# Panel i menu pulpitu - samodzielne aplikacje

## manwe_

Wszystkie środowiska mają jakieś wady. KDE, Gnome - duże i be, Xfce - brzydki panel, fluxbox/e17 - nie obsługuje beryl'a. Narazie używam Xfce, ale dokucza mi zbytnia "zwyczajność" panelu. Skoro i tak oknami zajmuje się beryl/emerald, z paczki Xfce używam jedynie ww. panelu i menu pulpitu. Myślałem więc nad znalazieniem jakichś pojedyńczych zamienników i zrezygnowanie zupełnie z pełnych środowisk.
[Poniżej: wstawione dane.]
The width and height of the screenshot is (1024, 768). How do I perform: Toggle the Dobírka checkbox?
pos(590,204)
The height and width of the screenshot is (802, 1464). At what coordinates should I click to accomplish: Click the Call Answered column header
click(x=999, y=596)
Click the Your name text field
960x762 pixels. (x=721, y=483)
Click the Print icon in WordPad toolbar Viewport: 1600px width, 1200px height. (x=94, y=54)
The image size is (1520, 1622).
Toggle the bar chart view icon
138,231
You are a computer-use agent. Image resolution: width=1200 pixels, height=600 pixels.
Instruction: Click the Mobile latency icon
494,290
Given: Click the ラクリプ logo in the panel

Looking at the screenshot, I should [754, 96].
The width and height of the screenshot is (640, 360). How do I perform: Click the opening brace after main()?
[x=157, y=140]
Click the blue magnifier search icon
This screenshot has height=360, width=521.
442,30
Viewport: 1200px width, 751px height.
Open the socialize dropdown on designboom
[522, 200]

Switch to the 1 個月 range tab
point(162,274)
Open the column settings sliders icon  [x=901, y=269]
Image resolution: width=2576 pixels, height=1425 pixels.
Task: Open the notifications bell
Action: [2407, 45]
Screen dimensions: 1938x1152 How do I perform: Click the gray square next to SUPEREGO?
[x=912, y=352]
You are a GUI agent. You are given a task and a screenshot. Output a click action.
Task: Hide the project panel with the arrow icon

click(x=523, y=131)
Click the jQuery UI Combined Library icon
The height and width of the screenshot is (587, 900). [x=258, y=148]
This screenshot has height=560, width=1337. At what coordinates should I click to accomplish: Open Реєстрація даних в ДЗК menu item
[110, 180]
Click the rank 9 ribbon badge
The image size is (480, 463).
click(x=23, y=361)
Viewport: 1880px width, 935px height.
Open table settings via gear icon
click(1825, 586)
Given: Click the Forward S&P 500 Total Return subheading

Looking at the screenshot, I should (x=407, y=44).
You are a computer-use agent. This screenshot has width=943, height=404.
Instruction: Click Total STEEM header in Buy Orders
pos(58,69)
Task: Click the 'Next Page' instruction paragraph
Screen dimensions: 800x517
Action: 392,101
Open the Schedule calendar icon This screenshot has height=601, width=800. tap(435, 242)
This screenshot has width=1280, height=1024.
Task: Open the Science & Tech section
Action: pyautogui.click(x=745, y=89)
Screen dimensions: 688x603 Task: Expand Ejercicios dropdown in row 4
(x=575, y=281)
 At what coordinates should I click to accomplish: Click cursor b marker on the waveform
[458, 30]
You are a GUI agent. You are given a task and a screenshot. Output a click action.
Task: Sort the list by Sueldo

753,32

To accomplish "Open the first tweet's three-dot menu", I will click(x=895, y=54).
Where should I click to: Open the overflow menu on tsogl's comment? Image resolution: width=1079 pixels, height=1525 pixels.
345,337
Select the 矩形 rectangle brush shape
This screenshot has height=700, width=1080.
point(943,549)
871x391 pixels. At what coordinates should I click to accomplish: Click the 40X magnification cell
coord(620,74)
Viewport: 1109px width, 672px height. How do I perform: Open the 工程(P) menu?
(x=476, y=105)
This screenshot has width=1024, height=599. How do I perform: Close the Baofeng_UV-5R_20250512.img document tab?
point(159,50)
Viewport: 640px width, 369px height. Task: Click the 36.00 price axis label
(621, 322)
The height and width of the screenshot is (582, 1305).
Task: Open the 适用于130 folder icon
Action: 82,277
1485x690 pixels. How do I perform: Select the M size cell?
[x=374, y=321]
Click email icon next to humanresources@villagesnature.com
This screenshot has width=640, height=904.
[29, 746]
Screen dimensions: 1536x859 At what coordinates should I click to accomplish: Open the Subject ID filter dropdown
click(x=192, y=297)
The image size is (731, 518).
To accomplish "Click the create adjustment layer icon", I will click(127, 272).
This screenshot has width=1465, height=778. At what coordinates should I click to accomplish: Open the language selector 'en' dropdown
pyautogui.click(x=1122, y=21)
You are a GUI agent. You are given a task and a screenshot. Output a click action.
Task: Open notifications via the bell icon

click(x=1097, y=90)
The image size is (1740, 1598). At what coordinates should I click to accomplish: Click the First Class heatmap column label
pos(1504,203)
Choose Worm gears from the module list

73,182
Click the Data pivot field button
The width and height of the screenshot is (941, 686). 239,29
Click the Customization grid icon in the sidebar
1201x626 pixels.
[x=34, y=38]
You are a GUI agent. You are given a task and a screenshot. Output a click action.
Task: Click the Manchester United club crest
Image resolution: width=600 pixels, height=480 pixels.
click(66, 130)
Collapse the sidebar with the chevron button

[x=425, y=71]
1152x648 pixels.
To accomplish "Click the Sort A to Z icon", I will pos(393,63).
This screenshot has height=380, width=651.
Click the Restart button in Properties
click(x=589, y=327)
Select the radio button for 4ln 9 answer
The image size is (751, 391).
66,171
Poszukiwania zacząłem od panelu:

- fbpanel - najpierw się wywalał, po znalezieniu łatki na bugs.gentoo.org owszem i uruchomił ale okno konfiguracji zawiera tylko podstawowe opcje, a zakładka plugins (która pewnie powinna mieć całą główną konfigurację) jest zwyczajnie pusta - nie znalazłem rozwiązania,

- pypanel - najpierw zgłaszał błąd niezdefiniowania kodowania w którejś bibliotece - poprawiłem, a potem już tylko się coredump'ował przy uruchomieniu (skrypt? chyba coś niżej, ale nie wiadomo co),

- perlpanel - przy uruchomieniu wypisał błąd niemożliwości załadowania pliku "" w linii X, znalazłem ją, było tam miejsce na wczytanie ikony, wpisałem więc zamiast ścieżki 'perlpanel' pełną z /usr/share/icons, uruchomił się, ale przy wejściu do okna konfiguracji posypał podobnymi błędami jak przy starcie - nie będę przecież szukał wszystkich.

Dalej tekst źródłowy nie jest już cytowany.